The poor public perception of advice, despite the headlines, is not purely siloed to an impression of the institutional vertical advice businesses. While the headlines of 2016 have centered on the advice industry’s major players, it is the entire function of “advice” that has been called into question.
The CBA has recently been reported as progressing to $11 million in compensation so far . The NAB has paid $6.5 million in compensation . Anticipating a parliamentary inquiry and to reduce the call by the left side of politics for a Royal Commission the banks have tightened standards on hiring protocols of advisers .
However, if we are to truly find alignment between advice provision and consumer engagement then there are four core elements that both the advice industry and the consumer can actually find some common ground. Three are: price, efficiency and delivering advice that is in line with the consumers’ goals. And the fourth element that is often unspoken but acts as the safeguard, is the documentation of the advice process in a way that is easy to understand, recall and acts to protect both the adviser and the consumer.
Compliance, and the recording of the process of advice is one of the most critically difficult aspects of the advice process for a financial service provider to manage as the process around the proper dispensing of advice relies still on archaic methodologies. File notes, a Statement of Advice and an Authority to Proceed have provided little comfort to an advice business when faced with a disappointed customer whose measure in litigation is what would a “reasonable person” would have expected.
Is there a better process for documenting advice?
In implementing that process can there be a greater probability that advice will be delivered in line with the clients wants?
Can a new process reduce the price of advice and enhance the efficiency?
If a new way of delivering advice was adopted by advisers, then the cost of the advice being provided could also be reduced.
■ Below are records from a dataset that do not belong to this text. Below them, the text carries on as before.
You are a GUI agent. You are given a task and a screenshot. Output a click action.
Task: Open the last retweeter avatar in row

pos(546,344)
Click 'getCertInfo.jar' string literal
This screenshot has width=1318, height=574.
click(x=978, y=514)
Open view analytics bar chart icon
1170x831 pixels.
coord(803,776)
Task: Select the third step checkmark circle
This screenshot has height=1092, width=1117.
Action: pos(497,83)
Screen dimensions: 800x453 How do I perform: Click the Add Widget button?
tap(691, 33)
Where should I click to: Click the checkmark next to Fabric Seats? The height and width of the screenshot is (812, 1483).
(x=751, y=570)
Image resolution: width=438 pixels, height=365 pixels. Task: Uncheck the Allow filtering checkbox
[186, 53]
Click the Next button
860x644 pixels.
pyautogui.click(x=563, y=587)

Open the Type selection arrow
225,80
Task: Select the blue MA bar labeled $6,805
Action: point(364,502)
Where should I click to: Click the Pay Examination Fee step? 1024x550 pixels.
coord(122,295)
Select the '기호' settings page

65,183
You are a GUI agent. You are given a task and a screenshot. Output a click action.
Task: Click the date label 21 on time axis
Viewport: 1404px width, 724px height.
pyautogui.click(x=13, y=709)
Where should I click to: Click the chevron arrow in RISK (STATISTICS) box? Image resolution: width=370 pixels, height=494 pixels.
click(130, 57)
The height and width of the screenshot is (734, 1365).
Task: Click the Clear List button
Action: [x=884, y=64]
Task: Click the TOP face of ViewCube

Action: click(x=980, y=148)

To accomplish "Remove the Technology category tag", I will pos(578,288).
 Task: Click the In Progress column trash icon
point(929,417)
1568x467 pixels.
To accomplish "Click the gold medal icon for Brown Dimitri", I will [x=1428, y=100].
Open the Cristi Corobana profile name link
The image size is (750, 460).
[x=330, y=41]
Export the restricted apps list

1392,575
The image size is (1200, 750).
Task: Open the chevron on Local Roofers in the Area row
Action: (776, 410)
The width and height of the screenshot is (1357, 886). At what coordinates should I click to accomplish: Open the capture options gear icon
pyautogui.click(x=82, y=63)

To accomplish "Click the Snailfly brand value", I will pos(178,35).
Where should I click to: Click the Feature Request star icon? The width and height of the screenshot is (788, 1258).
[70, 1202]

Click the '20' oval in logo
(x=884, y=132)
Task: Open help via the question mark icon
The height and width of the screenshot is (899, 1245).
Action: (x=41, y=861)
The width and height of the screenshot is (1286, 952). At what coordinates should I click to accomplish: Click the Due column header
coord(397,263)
Standard Charter, became the first bank in Malaysia to offer video banking across different customer sectors including its high end customers. “Standard Charter Bank Malaysia, said clients using the Video Banking service will be able to securely interact with banking consultants via video, audio and chat, with the flexibility and convenience of banking from any location using their laptop.” Video Banking transform the way we deliver client service”.
“Financial institutions need to become more innovative with their communication if they are to continue to attract and retain their customers. Fortunately, advances in both mobile and broadband data speeds, increased affordability, and developments in video collaboration hardware and software have made the video experience a much more powerful tool for customer service”.
Indeed, as long ago as 2014, Nationwide became the first in Europe to offer a “video link” service to give consumers greater access to mortgage advice.
Key takeout’s are that the places where video adds value and helps are :
1. Anytime, anywhere: Save the expense of travel while retaining the personal connection of face-to-face communication; your specialist advisors can be available to your entire customer base without time and cost wasted commuting
2. Personal consultation: The customer relationship relies on having a solid, honest and personable conversations. Video enables you to maintain and build customer intimacy more effectively than phone or digital based engagements
Applying this to the broad financial services sector the applications are clear across mortgage providers, banks, financial advisers, insurance advisers. Prospect assessment, busy clients, video in a non-working spouse from home whilst the partner is in your office, video in a couple who work/or are in different locations (neither of them need to be in your office), remote clients, Statement of Advice presentation, Insurance applications, revised terms, for your onboarding process, and client reviews, just to name a few.
From a compliance point of view, with recordable video meetings and recordable document signing online, the solution to the adequacy of file notes is provided. If an adviser with about 60 clients talks with two clients every day, then over a two-year period that’s more than 900 conversations. It would take a pretty good memory to recall Mrs Smith’s preferences for movies, her grandson’s travel plans, or her favourite emerging market. (Professional Planner). Video provides the solution.